O sistema judiciário britânico está bloqueando o pedido de um juiz espanhol para questionar Julian Assange em Londres como testemunha em um caso sobre alegações de que a empresa de segurança espanhola Undercover Global S.L. teria espionado o fundador do Wikileaks enquanto ele vivia na embaixada do Equador em Londres, informou El País.
Em 25 de setembro, o juiz José de la Mata enviou às autoridades britânicas uma Ordem de Investigação Europeia (EIO, sigla em inglês) pedindo permissão para interrogar Assange por videoconferência como testemunha no caso aberto pelo Supremo Tribunal de Espanha, a Audiencia Nacional, contra o proprietário da UC Global S. L., David Morales (considerado suspeito), por supostos delitos envolvendo violações de privacidade e de privilégios de cliente-advogado, bem como apropriação indevida, suborno, lavagem de dinheiro e posse criminosa de armas.
A EIO é uma nova ferramenta que acelera a cooperação entre juízes de diferentes países da UE e contorna cartas rogatórias laboriosas baseadas em instrumentos de direito internacional. Trata-se de um procedimento automático, e os pedidos só podem ser rejeitados em casos excecionais.
Documentos e imagens de vídeo revelados anteriormente pelo El País mostram que a UC Global S. L. espiou reuniões de Assange com seus advogados onde sua estratégia de defesa legal era discutida. Morales supostamente ofereceu gravações dessas e outras conversas aos serviços de inteligência dos EUA.
Mas a Autoridade Central do Reino Unido (UKCA, United Kingdom Central Authority), o organismo responsável pelo tratamento e resposta às EIO, recusou provisoriamente o pedido de De la Mata para interrogar Assange e solicitou mais informações, argumentado que "estes tipos de interrogatórios são apenas realizados pela polícia" na Grã-Bretanha e que os eventos descritos pelo juiz espanhol são "pouco claros".
Questionando a relação entre os eventos descritos por De la Mata no seu pedido, ela disse que parecia não haver ligação entre o crime contido nos eventos descritos e a explicação de como esta questão foi levantada, ou o que a Espanha está investigando especificamente. Rashid Begun, que assinou a resposta, também pediu a De la Mata que clarificasse a jurisdição sob a qual a Espanha afirma estar investigando o caso.

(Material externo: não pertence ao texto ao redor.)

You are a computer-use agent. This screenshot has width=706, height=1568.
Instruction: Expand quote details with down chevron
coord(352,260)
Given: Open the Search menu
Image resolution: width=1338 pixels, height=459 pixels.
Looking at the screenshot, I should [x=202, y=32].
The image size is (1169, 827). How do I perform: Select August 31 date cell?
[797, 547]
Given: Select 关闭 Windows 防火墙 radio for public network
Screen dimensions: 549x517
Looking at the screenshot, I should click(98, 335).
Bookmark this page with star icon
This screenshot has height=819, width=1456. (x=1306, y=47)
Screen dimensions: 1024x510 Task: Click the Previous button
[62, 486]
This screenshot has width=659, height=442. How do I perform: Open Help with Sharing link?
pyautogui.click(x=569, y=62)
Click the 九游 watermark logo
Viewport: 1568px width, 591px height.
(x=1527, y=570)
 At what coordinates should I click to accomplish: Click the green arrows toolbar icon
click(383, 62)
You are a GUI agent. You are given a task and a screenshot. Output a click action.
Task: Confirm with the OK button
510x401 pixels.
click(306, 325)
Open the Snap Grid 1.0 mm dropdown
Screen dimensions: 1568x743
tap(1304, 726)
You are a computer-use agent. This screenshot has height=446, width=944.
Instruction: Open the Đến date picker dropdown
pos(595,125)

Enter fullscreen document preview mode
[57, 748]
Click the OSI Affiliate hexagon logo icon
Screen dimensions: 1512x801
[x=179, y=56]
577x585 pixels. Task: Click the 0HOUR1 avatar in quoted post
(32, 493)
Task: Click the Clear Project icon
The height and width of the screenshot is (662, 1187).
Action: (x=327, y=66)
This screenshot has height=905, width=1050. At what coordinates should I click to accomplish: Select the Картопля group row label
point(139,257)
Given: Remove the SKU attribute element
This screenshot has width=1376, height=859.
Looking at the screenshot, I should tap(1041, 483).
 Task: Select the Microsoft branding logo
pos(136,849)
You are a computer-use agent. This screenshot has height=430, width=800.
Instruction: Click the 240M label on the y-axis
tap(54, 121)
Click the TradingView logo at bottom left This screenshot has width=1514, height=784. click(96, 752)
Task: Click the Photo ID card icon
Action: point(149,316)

A posição britânica, sem precedentes nesses tipos de pedidos de colaboração judicial, está sendo vista pelos órgãos judiciais espanhóis como uma demonstração de resistência contra as consequências que o caso poderia ter no processo de extradição do ciberativista australiano para os Estados Unidos.
Resposta do juiz espanhol
Em 14 de Outubro, De la Mata enviou à agência britânica uma resposta escrita. No documento, o juiz manifestou sua surpresa e referiu-se aos "casos anteriores" em que a UKCA aceitou pedidos de entrevistas por videoconferência.
De la Mata também citou tratados de cooperação internacional que dizem que o único obstáculo nestes casos seria se a pessoa interrogada fosse o acusado. "Neste caso, Julian Assange é uma testemunha, não uma parte acusada", escreveu De la Mata.
O juiz espanhol negou que seu pedido inicial não fosse claro, sublinhando que desde que o crime seja cometido em Espanha e o devido processo seja instruído, o sistema judiciário espanhol tem jurisdição e é competente para inquirir casos de crimes cometidos por cidadãos espanhóis fora do país. Os microfones usados para espionar Assange foram comprados na Espanha e as informações obtidas foram enviadas e carregadas em servidores na sede da UC Global S. L., em Jerez de la Frontera, mesmo que os crimes também fossem "parcialmente" cometidos em outros países, argumentou De la Mata.
De la Mata acrescentou que os crimes (divulgação ilegal de segredos e suborno) são crimes no Reino Unido.
Assange tem estado detido na Prisão de Belmarsh, em Londres, desde que foi expulso da embaixada do Equador em Londres em abril. Está prevista para o início de 2020 uma audiência sobre sua extradição para os EUA. O sistema judiciário dos EUA está acusando Assange de supostamente cometer 18 crimes por revelar no WikiLeaks informações confidenciais sobre operações militares no Iraque e Afeganistão. O ciberativista poderá enfrentar uma pena de até 175 anos de prisão.